= Kyle Berkshire =

American World Long Drive competitor

Kyle Berkshire (born November 1, 1996) is an American golfer who competes as a professional long drive athlete. He has won the World Long Drive Championship on four occasions, in 2019, 2020, 2021 and 2023.
In October 2023 he drove 579.63 yards, setting a new World Record.

==Personal life==
Originally from Crofton, Maryland, Berkshire resides in Orlando, Florida. He attended Archbishop Spalding High School in Maryland where he helped the Spalding golf team win two match play and two stroke play MIAA state championships. The team went 31-2-1 in match play during Berkshire's four years including undefeated seasons in 2014 and 2015. He went to the University of North Texas for two years, before transferring to the University of Central Florida. He is a brother of Zeta Beta Tau.

> TASK BRIEF:
Output the Kyle Berkshire biography in full, word for word. The records have no connection to the Kyle Berkshire biography.

> DATA FOR ANALYSIS:
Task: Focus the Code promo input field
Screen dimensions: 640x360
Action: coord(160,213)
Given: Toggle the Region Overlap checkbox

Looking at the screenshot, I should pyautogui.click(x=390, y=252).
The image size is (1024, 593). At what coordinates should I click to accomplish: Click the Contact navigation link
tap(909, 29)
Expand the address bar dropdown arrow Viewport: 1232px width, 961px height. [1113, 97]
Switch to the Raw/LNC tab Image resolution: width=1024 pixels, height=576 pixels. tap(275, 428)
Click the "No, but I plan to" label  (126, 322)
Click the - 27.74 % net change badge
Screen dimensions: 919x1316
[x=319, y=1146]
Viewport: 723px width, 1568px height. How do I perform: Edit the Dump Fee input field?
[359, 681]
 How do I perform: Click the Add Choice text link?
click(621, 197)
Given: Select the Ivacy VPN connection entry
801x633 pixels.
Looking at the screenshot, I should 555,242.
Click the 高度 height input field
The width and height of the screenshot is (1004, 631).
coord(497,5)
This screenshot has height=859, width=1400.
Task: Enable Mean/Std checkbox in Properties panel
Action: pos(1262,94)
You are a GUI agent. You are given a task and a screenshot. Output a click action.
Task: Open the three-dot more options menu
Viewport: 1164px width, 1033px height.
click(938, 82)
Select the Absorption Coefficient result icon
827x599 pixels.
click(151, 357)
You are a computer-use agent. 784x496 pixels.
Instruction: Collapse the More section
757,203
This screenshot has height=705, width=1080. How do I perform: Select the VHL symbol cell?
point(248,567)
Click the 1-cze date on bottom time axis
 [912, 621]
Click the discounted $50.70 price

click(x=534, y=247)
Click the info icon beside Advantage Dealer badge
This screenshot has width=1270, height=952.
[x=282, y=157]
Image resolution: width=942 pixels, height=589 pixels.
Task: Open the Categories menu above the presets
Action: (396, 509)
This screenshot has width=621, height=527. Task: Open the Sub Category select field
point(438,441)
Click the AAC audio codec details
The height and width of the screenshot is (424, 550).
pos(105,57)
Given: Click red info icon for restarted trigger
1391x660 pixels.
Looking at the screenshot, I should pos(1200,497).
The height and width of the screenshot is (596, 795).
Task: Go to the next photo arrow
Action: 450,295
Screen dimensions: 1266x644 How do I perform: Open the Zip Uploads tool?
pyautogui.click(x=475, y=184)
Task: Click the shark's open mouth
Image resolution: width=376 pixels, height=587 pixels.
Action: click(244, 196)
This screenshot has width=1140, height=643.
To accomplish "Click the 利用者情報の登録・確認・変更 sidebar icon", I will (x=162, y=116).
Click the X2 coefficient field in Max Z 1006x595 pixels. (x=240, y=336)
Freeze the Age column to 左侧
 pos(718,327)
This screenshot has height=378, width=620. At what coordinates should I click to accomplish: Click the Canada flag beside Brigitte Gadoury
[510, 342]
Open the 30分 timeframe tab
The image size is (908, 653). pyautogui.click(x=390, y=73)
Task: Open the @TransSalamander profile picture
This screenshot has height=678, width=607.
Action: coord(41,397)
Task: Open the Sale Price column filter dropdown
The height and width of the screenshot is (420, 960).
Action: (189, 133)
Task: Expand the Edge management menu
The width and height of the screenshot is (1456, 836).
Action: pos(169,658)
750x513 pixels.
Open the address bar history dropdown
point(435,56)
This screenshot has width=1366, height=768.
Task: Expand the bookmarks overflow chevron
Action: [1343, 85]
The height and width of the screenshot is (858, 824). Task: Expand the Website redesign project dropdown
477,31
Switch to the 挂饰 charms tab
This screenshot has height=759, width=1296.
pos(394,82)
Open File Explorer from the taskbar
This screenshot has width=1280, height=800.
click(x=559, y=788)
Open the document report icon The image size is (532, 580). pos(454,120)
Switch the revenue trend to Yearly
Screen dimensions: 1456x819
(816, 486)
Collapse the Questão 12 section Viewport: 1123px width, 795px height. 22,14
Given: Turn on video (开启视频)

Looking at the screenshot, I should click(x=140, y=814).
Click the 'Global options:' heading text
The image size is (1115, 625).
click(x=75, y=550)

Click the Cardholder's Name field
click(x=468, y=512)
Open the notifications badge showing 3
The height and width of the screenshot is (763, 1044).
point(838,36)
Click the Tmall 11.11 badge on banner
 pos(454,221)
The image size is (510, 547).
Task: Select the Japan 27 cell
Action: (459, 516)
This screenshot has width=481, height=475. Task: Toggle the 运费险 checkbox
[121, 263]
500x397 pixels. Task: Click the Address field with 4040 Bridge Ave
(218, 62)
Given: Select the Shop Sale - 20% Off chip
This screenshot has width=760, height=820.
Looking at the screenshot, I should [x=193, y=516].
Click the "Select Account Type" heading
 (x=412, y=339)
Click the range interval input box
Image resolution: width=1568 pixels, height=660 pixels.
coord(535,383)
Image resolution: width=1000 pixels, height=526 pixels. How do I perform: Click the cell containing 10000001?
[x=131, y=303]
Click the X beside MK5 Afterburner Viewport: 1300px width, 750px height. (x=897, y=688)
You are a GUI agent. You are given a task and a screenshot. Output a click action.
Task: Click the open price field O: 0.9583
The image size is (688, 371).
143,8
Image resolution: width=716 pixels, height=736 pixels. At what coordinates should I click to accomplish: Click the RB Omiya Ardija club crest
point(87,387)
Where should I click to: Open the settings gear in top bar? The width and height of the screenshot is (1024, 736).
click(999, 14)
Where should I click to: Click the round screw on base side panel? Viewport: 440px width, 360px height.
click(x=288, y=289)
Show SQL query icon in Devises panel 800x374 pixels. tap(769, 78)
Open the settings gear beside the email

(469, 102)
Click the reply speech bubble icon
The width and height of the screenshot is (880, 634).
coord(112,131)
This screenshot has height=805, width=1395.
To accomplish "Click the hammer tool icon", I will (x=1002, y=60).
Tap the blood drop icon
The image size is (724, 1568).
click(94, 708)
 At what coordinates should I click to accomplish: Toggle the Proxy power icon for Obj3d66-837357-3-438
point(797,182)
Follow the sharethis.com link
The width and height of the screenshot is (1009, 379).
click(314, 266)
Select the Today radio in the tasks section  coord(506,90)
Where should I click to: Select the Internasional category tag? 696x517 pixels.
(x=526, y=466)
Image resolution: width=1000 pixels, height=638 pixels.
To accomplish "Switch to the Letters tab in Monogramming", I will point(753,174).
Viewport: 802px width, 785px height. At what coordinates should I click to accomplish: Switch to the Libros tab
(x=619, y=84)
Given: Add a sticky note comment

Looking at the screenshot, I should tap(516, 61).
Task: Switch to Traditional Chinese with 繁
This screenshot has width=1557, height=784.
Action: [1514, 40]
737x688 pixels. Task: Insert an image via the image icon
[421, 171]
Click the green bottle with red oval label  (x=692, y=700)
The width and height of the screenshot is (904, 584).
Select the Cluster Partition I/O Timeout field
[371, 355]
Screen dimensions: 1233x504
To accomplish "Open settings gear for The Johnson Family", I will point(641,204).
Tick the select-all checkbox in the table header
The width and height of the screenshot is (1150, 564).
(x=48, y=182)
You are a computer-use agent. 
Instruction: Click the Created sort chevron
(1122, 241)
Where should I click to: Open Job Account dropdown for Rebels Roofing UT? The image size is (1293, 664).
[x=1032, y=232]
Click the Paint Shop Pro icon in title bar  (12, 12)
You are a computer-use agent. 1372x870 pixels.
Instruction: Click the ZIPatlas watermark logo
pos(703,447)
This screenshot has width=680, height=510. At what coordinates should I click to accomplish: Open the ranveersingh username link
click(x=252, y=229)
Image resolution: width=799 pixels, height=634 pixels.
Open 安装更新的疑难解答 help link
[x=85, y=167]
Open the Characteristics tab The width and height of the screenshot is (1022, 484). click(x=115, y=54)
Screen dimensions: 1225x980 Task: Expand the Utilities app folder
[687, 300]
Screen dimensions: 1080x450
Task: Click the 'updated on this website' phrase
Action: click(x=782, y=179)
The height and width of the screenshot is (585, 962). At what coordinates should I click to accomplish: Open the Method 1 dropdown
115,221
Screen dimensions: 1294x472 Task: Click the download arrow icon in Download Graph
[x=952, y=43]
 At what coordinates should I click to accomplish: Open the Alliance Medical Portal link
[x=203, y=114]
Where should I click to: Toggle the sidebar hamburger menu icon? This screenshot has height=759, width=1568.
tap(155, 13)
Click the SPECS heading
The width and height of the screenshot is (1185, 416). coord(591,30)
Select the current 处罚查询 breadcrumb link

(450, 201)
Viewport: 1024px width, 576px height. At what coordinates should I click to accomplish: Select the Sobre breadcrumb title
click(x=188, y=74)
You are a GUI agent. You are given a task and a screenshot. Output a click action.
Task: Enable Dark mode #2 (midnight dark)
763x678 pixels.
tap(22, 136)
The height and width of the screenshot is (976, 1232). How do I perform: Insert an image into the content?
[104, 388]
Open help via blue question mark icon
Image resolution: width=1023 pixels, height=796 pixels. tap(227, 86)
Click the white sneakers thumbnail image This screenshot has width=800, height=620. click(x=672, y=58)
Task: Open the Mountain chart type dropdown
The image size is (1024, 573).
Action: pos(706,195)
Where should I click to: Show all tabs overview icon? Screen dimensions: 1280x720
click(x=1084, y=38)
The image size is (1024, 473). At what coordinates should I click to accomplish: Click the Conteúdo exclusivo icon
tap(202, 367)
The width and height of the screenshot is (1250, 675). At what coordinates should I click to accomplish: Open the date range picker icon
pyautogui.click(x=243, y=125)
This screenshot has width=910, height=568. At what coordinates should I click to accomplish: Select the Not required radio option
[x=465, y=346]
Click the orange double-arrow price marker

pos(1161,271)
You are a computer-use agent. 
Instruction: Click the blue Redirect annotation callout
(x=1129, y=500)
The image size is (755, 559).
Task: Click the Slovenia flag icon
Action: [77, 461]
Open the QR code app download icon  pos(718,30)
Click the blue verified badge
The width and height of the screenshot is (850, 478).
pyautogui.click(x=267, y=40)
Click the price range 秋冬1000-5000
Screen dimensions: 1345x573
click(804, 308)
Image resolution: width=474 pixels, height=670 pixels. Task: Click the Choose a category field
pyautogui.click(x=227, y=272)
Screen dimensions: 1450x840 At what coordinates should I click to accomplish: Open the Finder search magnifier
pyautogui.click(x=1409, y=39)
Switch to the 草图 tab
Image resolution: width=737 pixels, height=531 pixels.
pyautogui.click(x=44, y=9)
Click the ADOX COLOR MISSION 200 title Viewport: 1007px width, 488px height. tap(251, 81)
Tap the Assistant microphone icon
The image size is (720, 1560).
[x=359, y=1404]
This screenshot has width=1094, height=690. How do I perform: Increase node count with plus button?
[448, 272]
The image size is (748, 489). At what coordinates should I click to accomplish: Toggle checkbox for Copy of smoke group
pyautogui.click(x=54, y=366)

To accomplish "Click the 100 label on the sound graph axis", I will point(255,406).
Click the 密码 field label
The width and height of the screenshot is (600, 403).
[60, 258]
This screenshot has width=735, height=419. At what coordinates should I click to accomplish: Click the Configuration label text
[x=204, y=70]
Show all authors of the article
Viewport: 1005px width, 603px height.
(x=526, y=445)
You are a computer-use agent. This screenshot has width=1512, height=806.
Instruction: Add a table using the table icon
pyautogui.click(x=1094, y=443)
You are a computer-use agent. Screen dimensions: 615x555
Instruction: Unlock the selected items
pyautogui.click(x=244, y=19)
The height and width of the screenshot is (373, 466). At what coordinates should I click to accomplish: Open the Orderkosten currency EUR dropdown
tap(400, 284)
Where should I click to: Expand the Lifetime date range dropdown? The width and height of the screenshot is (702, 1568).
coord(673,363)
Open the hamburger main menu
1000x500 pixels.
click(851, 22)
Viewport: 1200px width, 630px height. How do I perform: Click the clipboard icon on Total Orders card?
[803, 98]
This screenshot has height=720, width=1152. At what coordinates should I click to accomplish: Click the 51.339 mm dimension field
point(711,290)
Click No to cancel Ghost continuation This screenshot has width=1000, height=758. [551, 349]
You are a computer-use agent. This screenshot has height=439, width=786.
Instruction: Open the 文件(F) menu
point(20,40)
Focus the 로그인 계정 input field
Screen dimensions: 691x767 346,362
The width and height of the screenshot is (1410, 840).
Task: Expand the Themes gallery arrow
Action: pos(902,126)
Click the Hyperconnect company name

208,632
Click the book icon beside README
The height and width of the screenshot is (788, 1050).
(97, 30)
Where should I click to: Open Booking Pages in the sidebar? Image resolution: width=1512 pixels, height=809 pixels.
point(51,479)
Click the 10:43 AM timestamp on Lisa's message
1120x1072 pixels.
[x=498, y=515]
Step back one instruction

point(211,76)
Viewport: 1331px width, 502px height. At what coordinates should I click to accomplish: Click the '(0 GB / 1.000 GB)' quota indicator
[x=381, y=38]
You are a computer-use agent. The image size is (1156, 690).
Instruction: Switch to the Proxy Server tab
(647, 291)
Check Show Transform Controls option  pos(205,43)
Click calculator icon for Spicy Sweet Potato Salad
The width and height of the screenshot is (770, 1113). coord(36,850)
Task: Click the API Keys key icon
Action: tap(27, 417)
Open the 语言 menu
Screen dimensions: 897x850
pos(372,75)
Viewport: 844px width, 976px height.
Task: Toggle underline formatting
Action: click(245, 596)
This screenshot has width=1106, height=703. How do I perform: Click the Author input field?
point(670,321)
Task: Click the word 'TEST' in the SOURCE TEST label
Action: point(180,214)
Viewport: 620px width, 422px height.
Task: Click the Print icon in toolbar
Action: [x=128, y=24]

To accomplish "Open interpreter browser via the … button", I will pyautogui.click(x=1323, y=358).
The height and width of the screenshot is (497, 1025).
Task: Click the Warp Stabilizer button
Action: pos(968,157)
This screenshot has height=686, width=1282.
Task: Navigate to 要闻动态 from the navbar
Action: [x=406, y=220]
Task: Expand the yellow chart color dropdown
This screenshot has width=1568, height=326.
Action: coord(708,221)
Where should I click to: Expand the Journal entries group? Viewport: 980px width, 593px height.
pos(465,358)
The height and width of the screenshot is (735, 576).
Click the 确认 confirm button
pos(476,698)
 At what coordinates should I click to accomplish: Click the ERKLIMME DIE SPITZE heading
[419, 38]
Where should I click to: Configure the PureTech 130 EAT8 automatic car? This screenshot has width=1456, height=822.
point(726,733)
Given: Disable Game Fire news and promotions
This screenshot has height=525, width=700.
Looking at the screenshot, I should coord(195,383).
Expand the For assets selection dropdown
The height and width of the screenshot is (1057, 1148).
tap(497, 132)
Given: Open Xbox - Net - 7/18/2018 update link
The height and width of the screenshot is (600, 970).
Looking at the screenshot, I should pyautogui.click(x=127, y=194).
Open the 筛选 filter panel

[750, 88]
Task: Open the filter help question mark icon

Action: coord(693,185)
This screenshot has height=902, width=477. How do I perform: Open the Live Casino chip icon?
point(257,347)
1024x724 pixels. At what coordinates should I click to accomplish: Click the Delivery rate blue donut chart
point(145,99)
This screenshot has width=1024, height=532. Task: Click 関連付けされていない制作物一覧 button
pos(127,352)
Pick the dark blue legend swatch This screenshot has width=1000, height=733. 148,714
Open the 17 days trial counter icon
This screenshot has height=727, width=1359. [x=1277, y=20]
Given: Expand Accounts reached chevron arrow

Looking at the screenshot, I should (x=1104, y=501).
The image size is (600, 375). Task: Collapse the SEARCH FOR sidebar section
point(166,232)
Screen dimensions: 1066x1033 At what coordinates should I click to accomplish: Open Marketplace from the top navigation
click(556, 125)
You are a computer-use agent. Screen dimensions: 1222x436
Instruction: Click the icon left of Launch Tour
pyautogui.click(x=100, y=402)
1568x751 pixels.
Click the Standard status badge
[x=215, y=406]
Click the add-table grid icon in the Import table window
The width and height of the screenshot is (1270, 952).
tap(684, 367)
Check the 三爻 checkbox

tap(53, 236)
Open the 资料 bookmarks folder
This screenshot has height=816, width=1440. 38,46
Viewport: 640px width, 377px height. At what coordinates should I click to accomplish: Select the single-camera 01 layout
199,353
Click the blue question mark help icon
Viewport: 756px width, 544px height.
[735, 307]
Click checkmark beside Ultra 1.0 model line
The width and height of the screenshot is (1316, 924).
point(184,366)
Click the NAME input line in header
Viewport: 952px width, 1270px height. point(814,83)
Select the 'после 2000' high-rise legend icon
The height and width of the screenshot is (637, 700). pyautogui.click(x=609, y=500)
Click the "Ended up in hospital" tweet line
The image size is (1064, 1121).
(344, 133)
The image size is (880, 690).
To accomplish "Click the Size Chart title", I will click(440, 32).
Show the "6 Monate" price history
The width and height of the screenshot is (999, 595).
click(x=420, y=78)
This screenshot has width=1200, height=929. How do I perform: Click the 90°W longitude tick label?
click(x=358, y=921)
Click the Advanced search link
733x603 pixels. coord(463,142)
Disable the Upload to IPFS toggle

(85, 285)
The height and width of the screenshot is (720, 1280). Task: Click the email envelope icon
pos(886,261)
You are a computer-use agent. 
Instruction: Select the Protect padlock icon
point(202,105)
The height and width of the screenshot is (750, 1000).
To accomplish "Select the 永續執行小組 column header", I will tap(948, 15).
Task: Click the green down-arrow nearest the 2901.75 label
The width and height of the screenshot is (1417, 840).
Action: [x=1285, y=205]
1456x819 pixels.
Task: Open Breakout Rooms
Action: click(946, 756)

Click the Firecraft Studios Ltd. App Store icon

> ANSWER SPACE:
= Kyle Berkshire =

American World Long Drive competitor

Kyle Berkshire (born November 1, 1996) is an American golfer who competes as a professional long drive athlete. He has won the World Long Drive Championship on four occasions, in 2019, 2020, 2021 and 2023.
In October 2023 he drove 579.63 yards, setting a new World Record.

==Personal life==
Originally from Crofton, Maryland, Berkshire resides in Orlando, Florida. He attended Archbishop Spalding High School in Maryland where he helped the Spalding golf team win two match play and two stroke play MIAA state championships. The team went 31-2-1 in match play during Berkshire's four years including undefeated seasons in 2014 and 2015. He went to the University of North Texas for two years, before transferring to the University of Central Florida. He is a brother of Zeta Beta Tau.